Once the appropriate laser is selected, it is important to choose the correct parameters. These include the pulse duration, fluence, and spot size. The pulse duration is determined by the thermal relaxation time (TRT) of the target. Essentially, this is defined as the time required for the heated tissue to lose about half of its heat. It is roughly proportional to the square of the target's diameter. Therefore, the TRT of larger vessels such as leg veins will range in hundreds of milliseconds, whereas the TRT of smaller vessels such as telangiectasias will range in tens of microseconds. A laser pulse that is shorter than or equal to the TRT will cause damage limited to the vessel. A laser pulse that is greater than the TRT will cause heat diffusion outside of the vessel into surrounding structures, causing scarring or textural changes. Fluence is defined as the energy per unit area. It is inversely proportional to the fraction of light absorbed by the target. A higher fluence will be necessary if a target is deep within the dermis or the wavelength that the laser emits is weakly absorbed. Spot size should approximate the diameter of the target vessel to minimize surrounding damage. Larger spot sizes tend to have less scattering of the laser beam and deeper dermal penetration.

In treatment of all vascular lesions, cooling of the skin surface is crucial to minimize epidermal damage and allow maximal fluences. These cooling methods can be found within the laser system or can be externally applied. Integrated cooling devices include chilled tips, cooled glass chambers, or pulsed cryogen sprays.2 External cooling devices include forced-air cooling, ice packs, or cool gels applied to the surface of the skin prior to treatment.

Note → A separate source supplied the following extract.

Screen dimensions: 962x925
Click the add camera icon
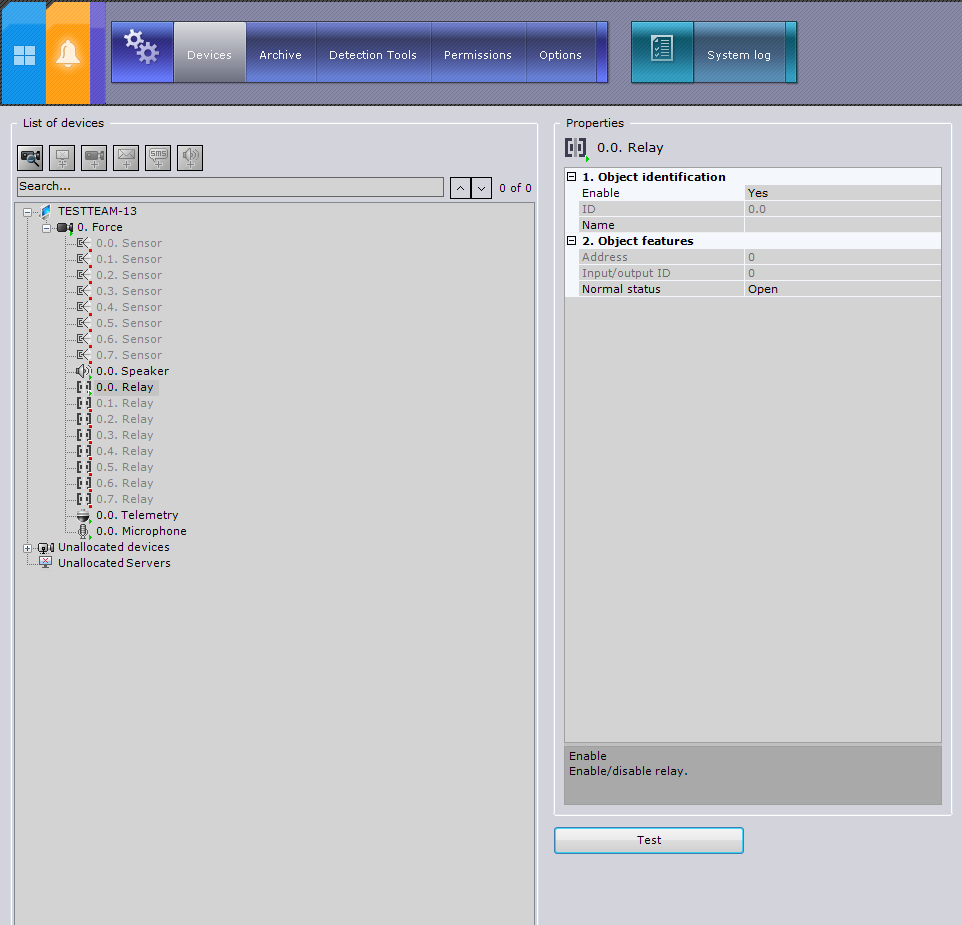[x=94, y=157]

Flashlamp-Pumped Pulsed Dye Laser

Pulsed dye lasers (PDLs) use a rhodamine dye that is dissolved in a solvent and pumped by a flashlamp. This laser energy is delivered to tissue by fiberoptics. Initial PDLs emitted a wavelength of 577 nm and had a fixed pulse duration of 0.45 milliseconds. Because of their limited depth of penetration, later models were developed with longer wavelengths and variable pulse durations. Current PDLs emit wavelengths ranging from 585 to 600 nm with pulse widths ranging from 0.45 to 40 milliseconds. Spot sizes can vary from 3 to 12 mm in diameter. Maximal energy fluences of 40 J/cm2 are available, depending on the spot size. It is perhaps the most specific laser currently available for the treatment of superficial vascular lesions. Advantages of the PDL are that it can effectively treat many types of vascular lesions such as telangiectasias, hemangiomas, and rosacea. It is the treatment of choice for port wine stains. With the variable pulse durations, the operator can choose the clinical end point to be purpura or erythema depending on the lesion to be treated and patient preference.

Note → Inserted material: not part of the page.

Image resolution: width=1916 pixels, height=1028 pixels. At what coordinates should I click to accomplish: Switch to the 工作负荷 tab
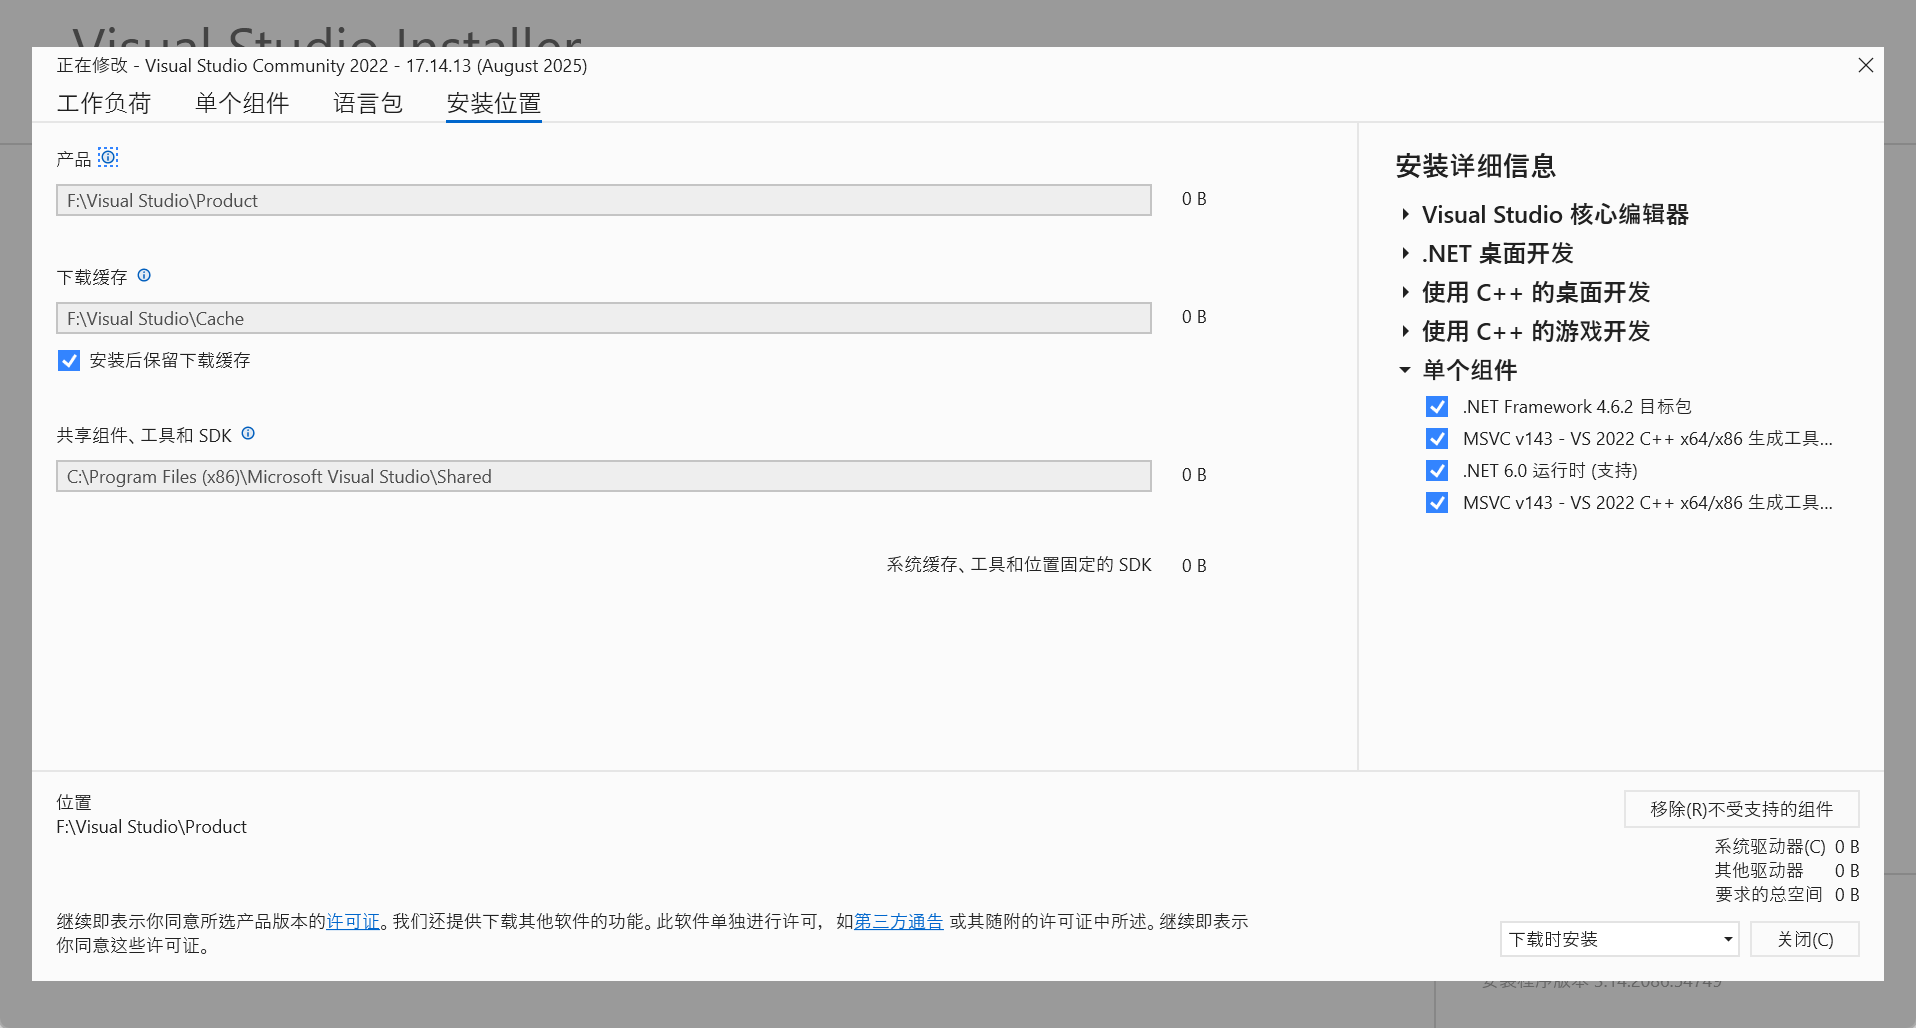coord(104,103)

Potassium Titanyl Phosphate Laser

Potassium titanyl phosphate (KTP) lasers are quasi-continuous lasers that use a neodymium:yttrium-aluminum-garnet crystal frequency doubled with a KTP crystal to emit a wavelength of 532 nm. Pulse durations range from 1 to 150 milliseconds, fluences up to 240 J/cm2, and spot sizes up to 5 mm. It produces energy pulses with small spot sizes and as a result can be used in the treatment of smaller vessels such as facial telangiectasias. Scanning devices can be attached to some of these systems to deliver non-overlapping pulses over larger areas. The advantage of the KTP is that target vessels are not ruptured, leading to much less purpura. In addition, it is smaller and more easily portable than other lasers. The disadvantage is that only patients with Fitzpatrick skin types I to III are candidates because there is significant melanin absorption at this wavelength. Patients with darker skin types will often have long-lasting dyspigmentation, blistering, or significant crusting.

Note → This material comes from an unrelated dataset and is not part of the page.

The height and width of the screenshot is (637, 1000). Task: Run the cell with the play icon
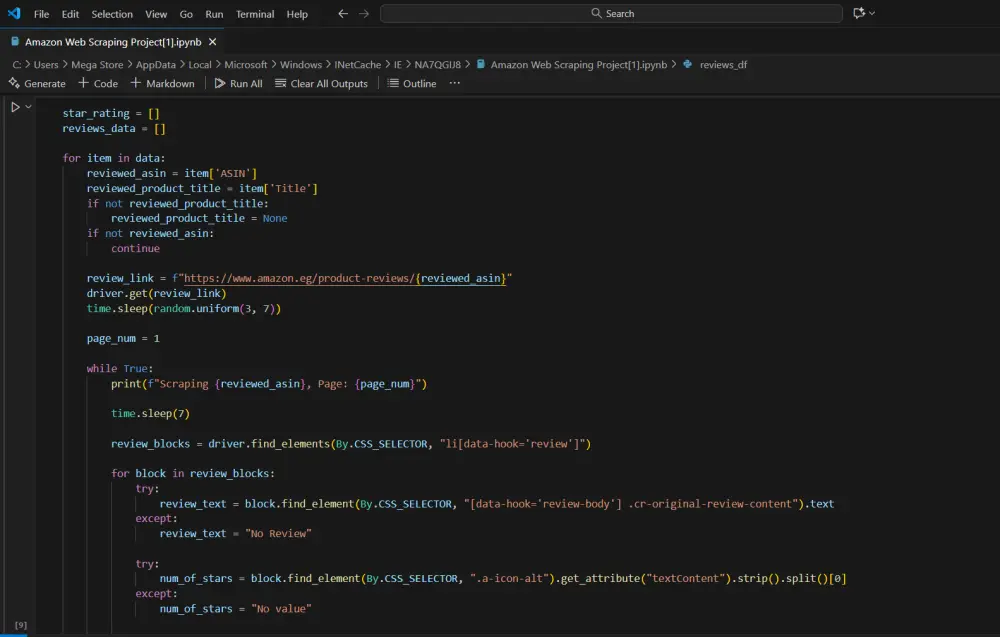point(15,107)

Long-Pulse Neodymium:Yttrium-Aluminum-Garnet Laser

In neodymium:yttrium-aluminum-garnet (Nd:YAG) lasers, the active medium is a YAG crystal doped (the crystal is grown in the presence of an impurity) with 1 to 3% neodymium ions. Nd:YAG lasers typically produce light in the near-infrared range of the spectrum at a wavelength of 1064 nm. Pulse durations for the long-pulsed Nd:YAG may range up to 300 milliseconds and the fluences up to 900 J/cm2. Spot sizes range from 3 to 10 mm. It is primarily used for laser hair removal; however, Nd:YAG lasers, with their longer wavelengths and pulse durations, may be useful for deep and resistant vessels. The Nd:YAG laser can be used on patients with Fitzpatrick skin types IV to VI because there is much less melanin as a competing chromophore at this wavelength; however, care must be taken when using this laser due to higher incidences of scarring and blistering when compared with the PDL. When Nd:YAG lasers are manufactured to emit 532 nm, this is done with a KTP crystal that frequency doubles and halves the wavelength to 532 nm. Uses for the 532-nm Nd:YAG are similar to uses mentioned in the section above on KTP.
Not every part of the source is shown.